17. The plant cell of claim 16 which contains increased levels of trehalose compared with a plant cell of the same species having a non-recombinant plant DNA genome.

18. A plant cell culture comprising plant cells of any one of the claims 16 or 17.

19. A method for the production of trehalose comprising the steps of:

(1) growing in culture plant cells which by virtue of a recombinant plant DNA genome are capable of producing (increased levels of) trehalose,

(2) isolating the trehalose from the said plant cell culture.

20. The method of claim 19 wherein the plant cell culture is that of claim 18.

21. A plant containing a cell of any one of the claims 16 to 17.

22. A plant consisting predominantly of cells of any one of the claims 16 to 17.

23. A plant capable of producing increased levels of trehalose as a result of genetic modification.

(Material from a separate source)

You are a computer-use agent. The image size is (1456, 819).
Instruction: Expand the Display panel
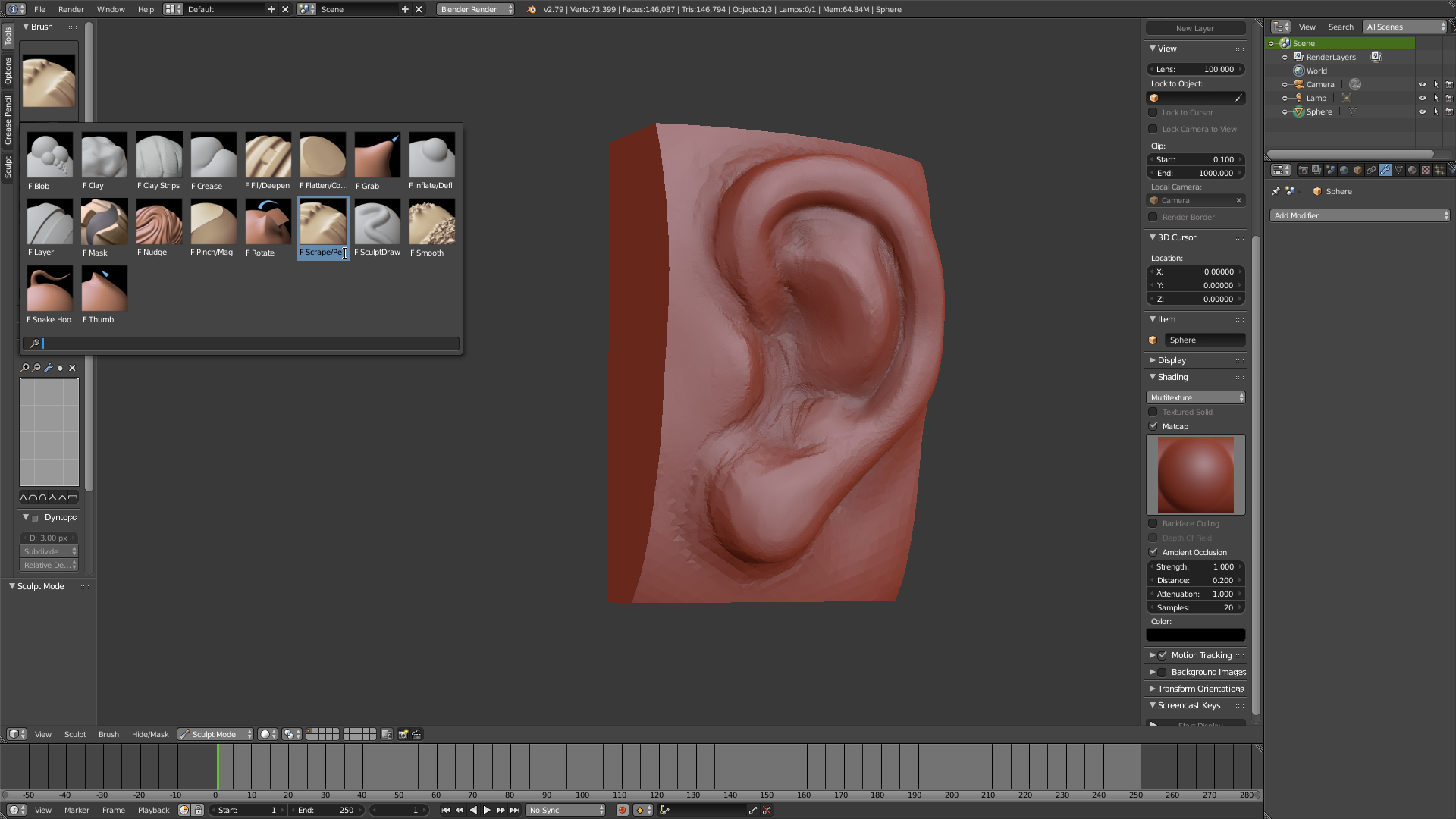point(1172,360)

24. A plant having a recombinant plant DNA genome of any one of the claims 13 to 15.

25. The plant of any one of the claims 23 to 24 which contains increased levels of trehalose.

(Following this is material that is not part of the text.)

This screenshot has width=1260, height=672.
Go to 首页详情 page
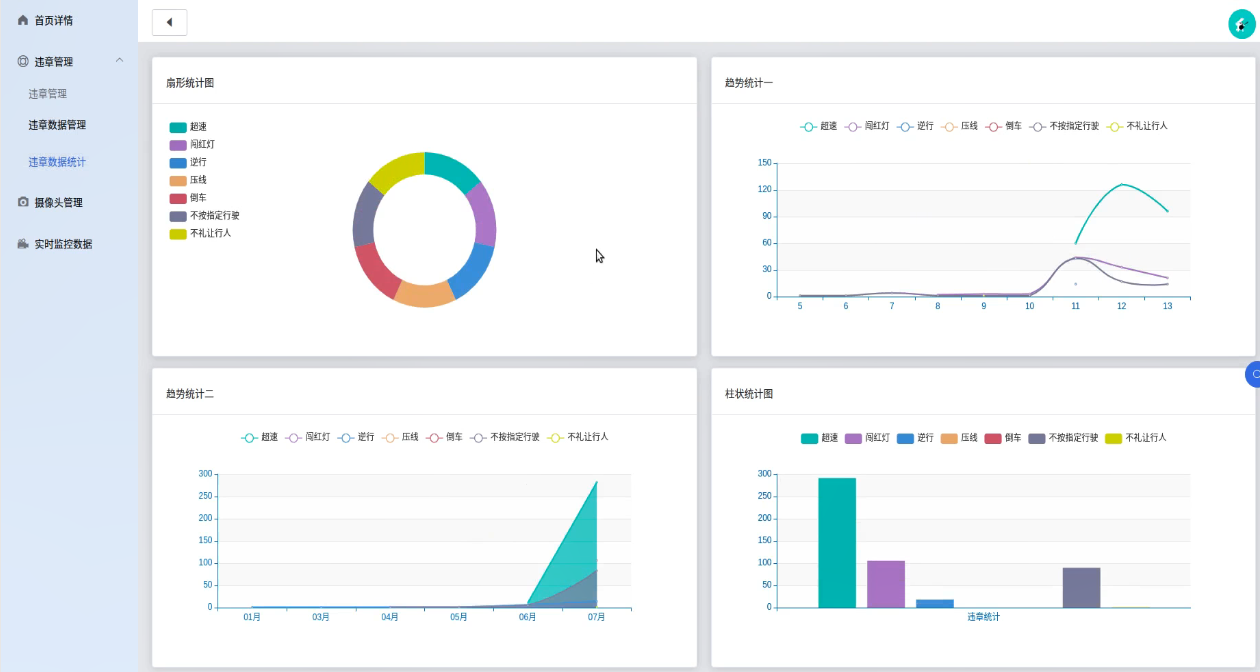pyautogui.click(x=53, y=20)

26. The plant of claim 25 which is belongs to the Angiospermae.

27. A part of a plant containing a cell of any one of the claims 16 to 17.

28. A part of a plant consisting predominantly of a cell of any one of the claims 16 or 17.

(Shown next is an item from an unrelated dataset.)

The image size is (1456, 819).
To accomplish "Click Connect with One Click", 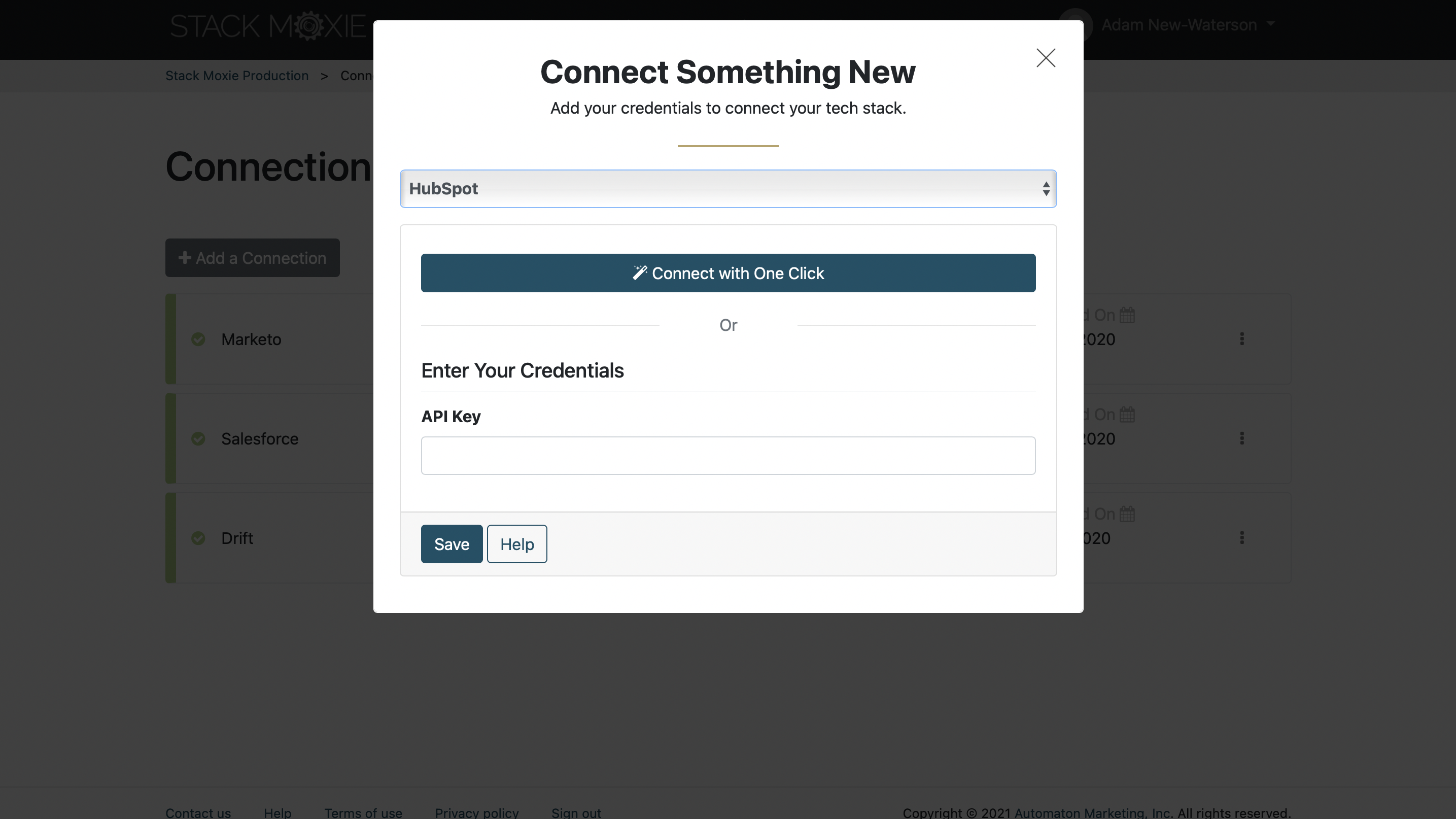I will coord(728,273).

29. A part of a plant obtained from a plant of any one of the claims 22 to 25 wherein said part contains increased levels of trehalose.

30. A part according to any one of the claims 27 to 29 selected from the group consisting of bulbs, flowers, fruits, hairy roots, leaves, microtubers, pollen, roots, seeds, stalks and tubers.

31. A method of preserving a plant or plant part in the presence of trehalose, comprising the steps of:

(1) growing a plant of any one of the claims 25 to 26, or growing a plant part of any one of the claims 29 to 30,

(2) harvesting the plant or the plant part which contains trehalose, and

(3) air drying the plant or plant part or alternatively, (4) freeze drying the plant or plant part.

32. A dried plant or plant part which obtainable by the method of claim 31.

33. A method for the production of trehalose comprising the steps of:

(1) growing a plant of claim 23 under conditions allowing for the production of trehalose,

(2) harvesting said plant or a part thereof,

(3) isolating the trehalose from the said plant or the said part thereof.

34. Trehalose which is substantially free from bacterial or yeast contaminants.

35. An isolated DNA sequence encoding a trehalose phosphate synthase activity.

36. An isolated DNA sequence according to claim 34, which is obtained from E. coli.

37. An isolated DNA sequence according to claim 35 which is represented by SEQIDNO: 2, or an isolated DNA sequence hybridising therewith under stringent conditions.

38. An isolated nucleic acid sequence that codes for the amino acid sequence of SEQIDNO: 3.